Page text —
## START

Stem Evaluation Methods
Mass, stiffness, durability, and price were measured for each stem tested.
Every component on the stems was measured using the same digital scale. The principle components of the asembly were the faceplate, faceplate screws, extension body, steer clamp screws, and the steer tube shim.
Stiffness is defined as the load to deflection ratio. The loading condition was a combined mode, meaning that a +/- horizontal/vertical load was applied concurrent with a small bending moment (load was applied 85 mm off of the handlebar clamp centerline). This combined mode is consistent with how stems are loaded during any out of the saddle effort such as climbing or sprinting.
The load was varied using an air cylinder in 5 psi increments as adjusted through an analog air pressure regulator (model). Using specifications provided by the air cylinder manufacturer, the air pressure values could be converted to a load. Deflections were measured along the same axis as the load was applied using a dial indicator.
At each stage of the durability testing, static stiffness measurements were made. The many data points taken allows for a statistically better measurement as random errors associated with manually adjusting air pressure or reading the dial indicator were minimized.
Although the combined loading produces a rotational/torsional component of displacement, only the translational movement along the axis of the applied load was measured. Consequently, the stiffness measurements that are reported are not entirely representative of the physical phenomena at work – it is a simplification that is extremely repeatable, however.
The raw data was averaged, plotted two-dimensionally, and then linearly regressed (a straight line was fit to the data). The resulting slope of the load-deflection curve represented the stiffness of the stem specimen.
Using the same two loading configurations in the static stiffness tests described above, the loads were cycled in the positive and negative directions according to the following schedule:
In order to ensure that all stems were tested to failure, the following schedule was followed after the initial durability testing phase was completed.
At the heart of this test is a fixture that uses some creative engineering to accomplish the task. Below is a schematic of the fixture setup, which illustrates its key features.
The compressor is the engine of the system. An electric motor drives a piston, which charges the main cylinder up to 125 psi. This reservoir then provides the necessary compressed air to supply the air cylinder on the test fixture. Analog air regulators control the individual air pressure to each of the solenoid valves.
A friend of the cause designed the parallel port control system that allows the load cylinder to be cycled in both the positive and negative directions. The control box houses the relays that drive the solenoids. The relays interface with an old school IBM thinkpad laptop computer. A simple program written in qbasic toggles an electric pulse to the relays – when the relay sees this signal it closes the circuit and sends a larger electric signal to the solenoid.
The solenoids are simply valves that are electrically controlled. They can be toggled to be either open or closed. In the closed position, the air supply from the compressor is cut off from the load cylinder and the compressed air that was previously in the cylinder is vented out to the atmosphere.

## END

Dataset rows —
## START

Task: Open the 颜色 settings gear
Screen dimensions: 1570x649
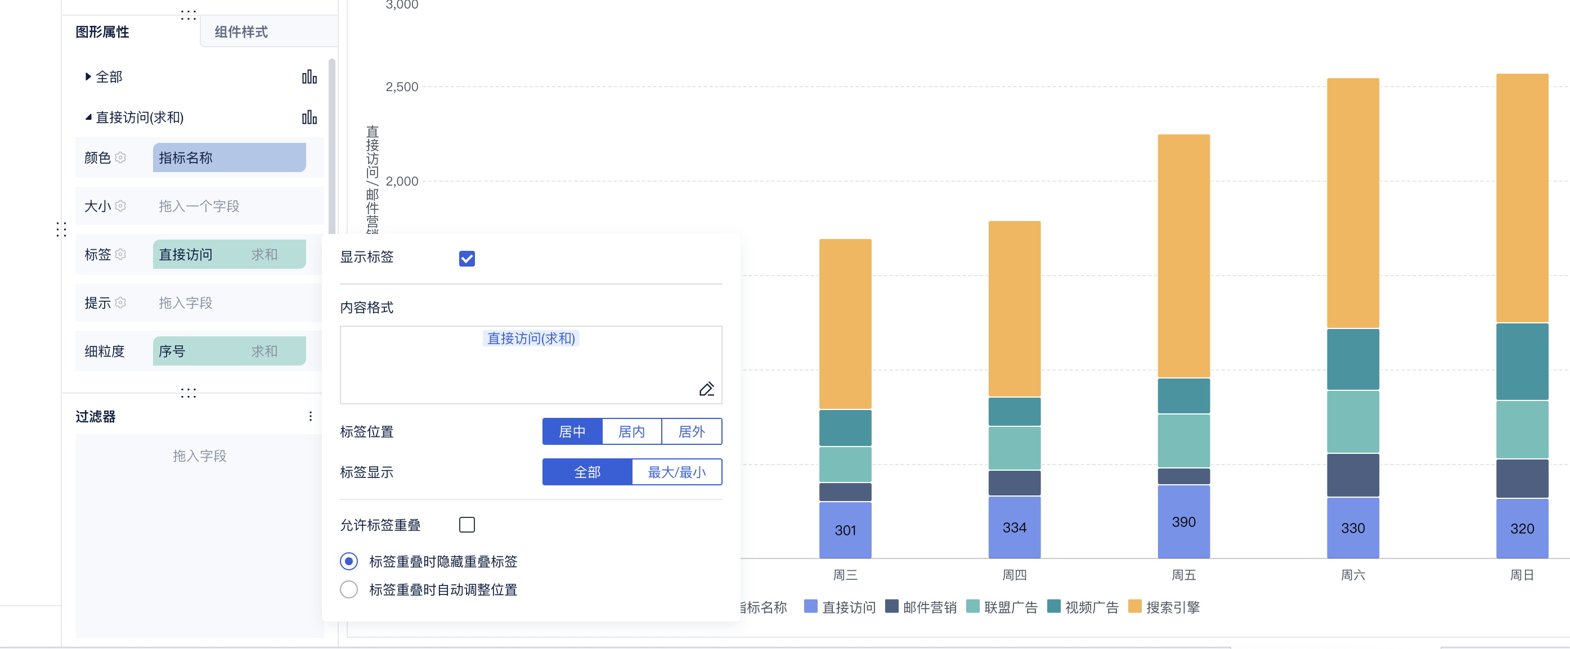Action: [x=121, y=158]
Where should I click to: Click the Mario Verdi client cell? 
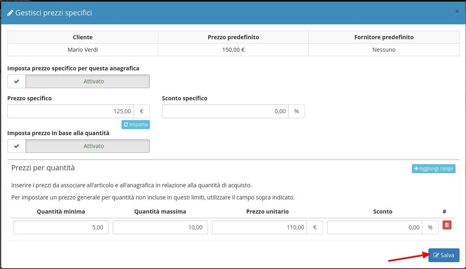[x=83, y=50]
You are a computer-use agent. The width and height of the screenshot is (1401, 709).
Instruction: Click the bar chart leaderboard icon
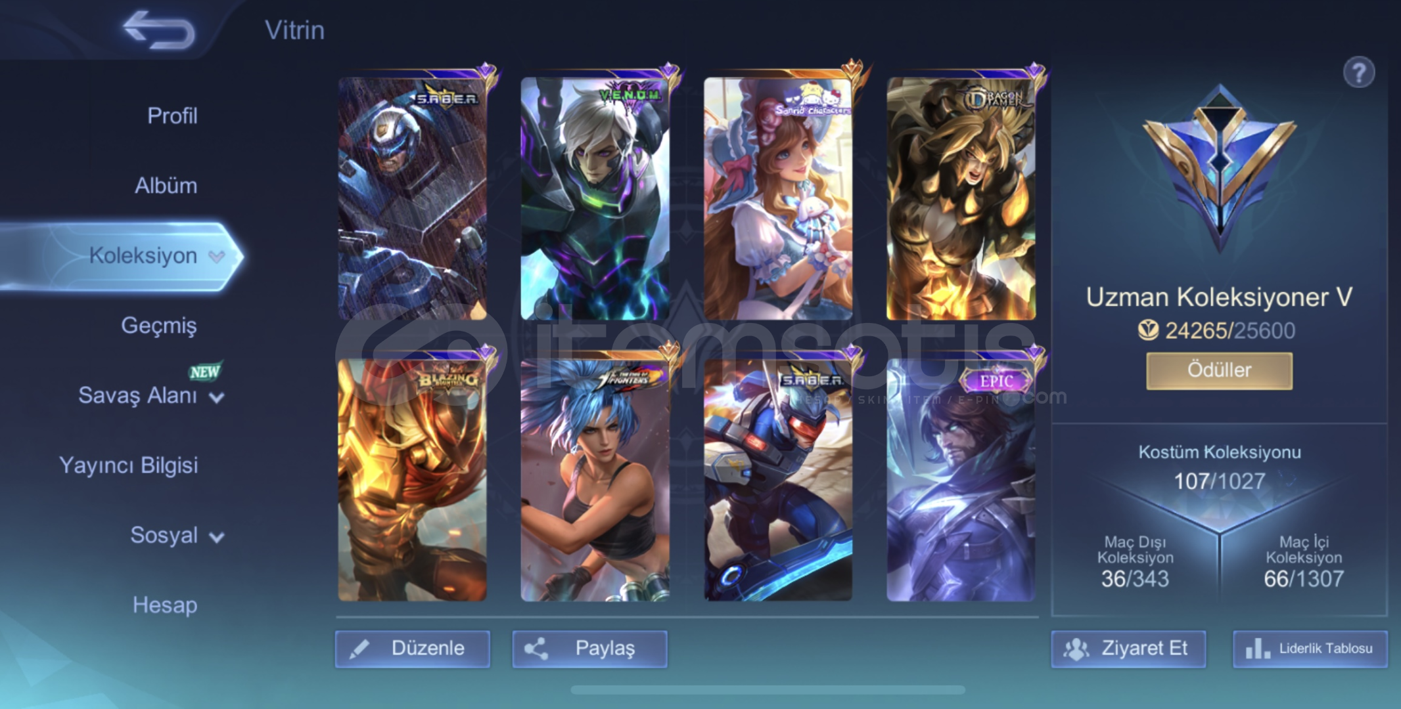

## END

Exercises to complete —
a: Write out the passage of the stem evaluation text between "Although the combined" and "the stem specimen.", inclusive.
b: List the principal components of the stem assembly named in the stem evaluation text.

Answers by task —
a:
Although the combined loading produces a rotational/torsional component of displacement, only the translational movement along the axis of the applied load was measured. Consequently, the stiffness measurements that are reported are not entirely representative of the physical phenomena at work – it is a simplification that is extremely repeatable, however.
The raw data was averaged, plotted two-dimensionally, and then linearly regressed (a straight line was fit to the data). The resulting slope of the load-deflection curve represented the stiffness of the stem specimen.

b:
- faceplate
- faceplate screws
- extension body
- steer clamp screws
- steer tube shim